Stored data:
⁂
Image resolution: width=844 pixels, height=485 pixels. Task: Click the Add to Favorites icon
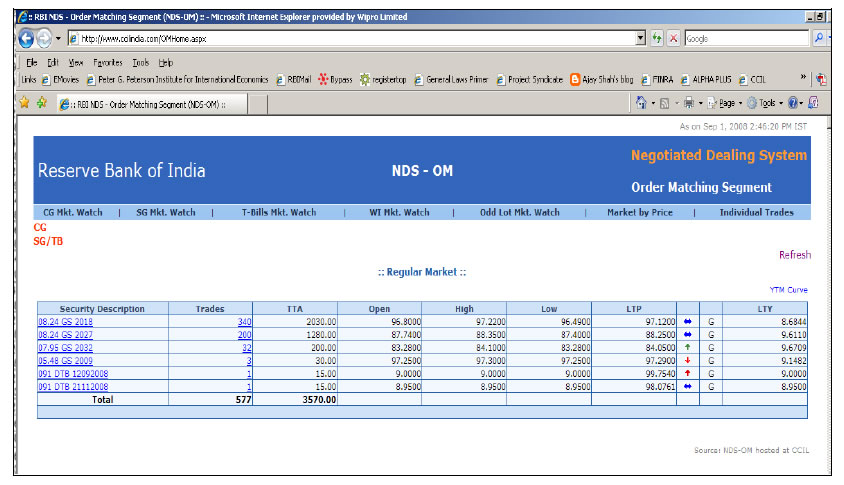[41, 103]
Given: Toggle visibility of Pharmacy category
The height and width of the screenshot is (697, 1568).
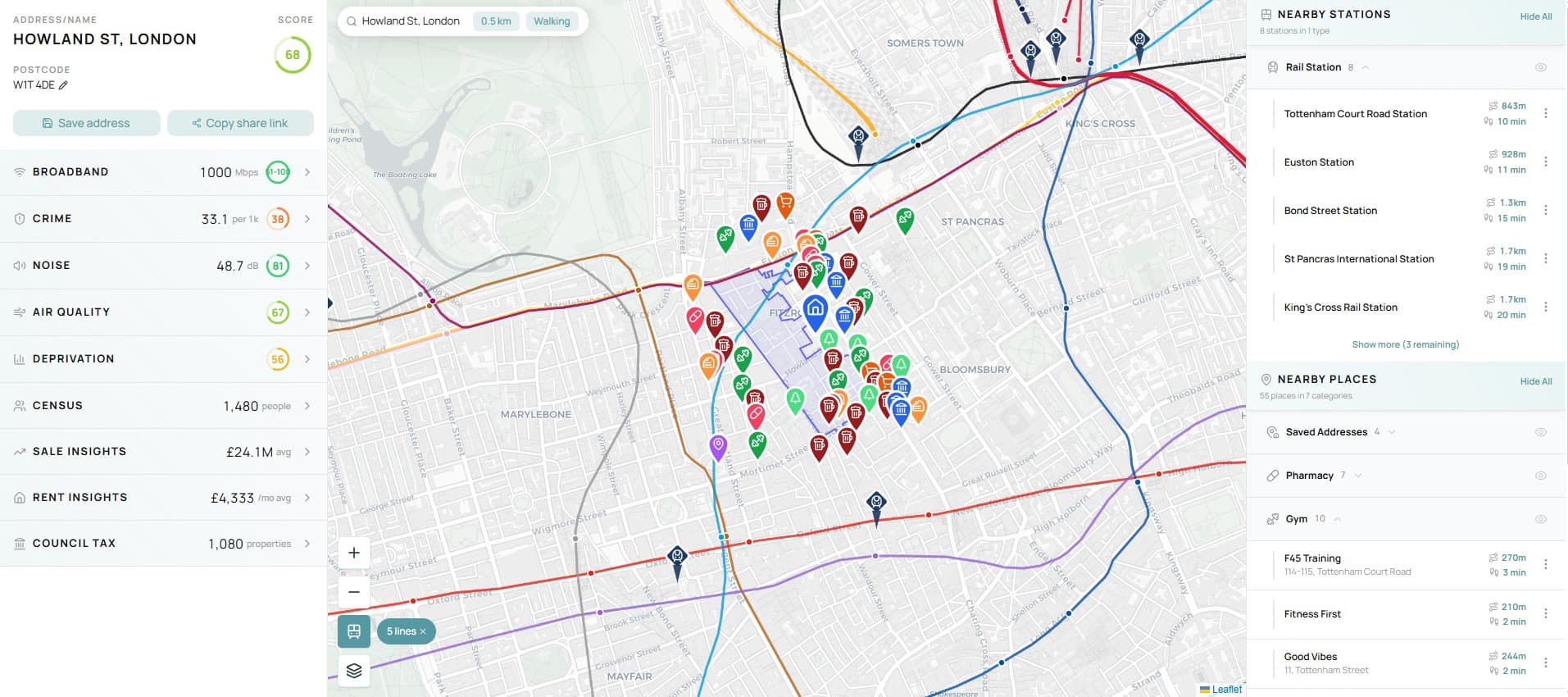Looking at the screenshot, I should 1540,476.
⁂
(Brief): Could you lay out the items from the line with "Given: Toggle visibility of Pharmacy category" through the end of the items as a Markdown table with columns headed Row and Line, one numbered row per line, skipping blank lines and leaving the pictures out?

(The result):
| Row | Line |
|---|---|
| 1 | Given: Toggle visibility of Pharmacy category |
| 2 | The height and width of the screenshot is (697, 1568). |
| 3 | Looking at the screenshot, I should 1540,476. |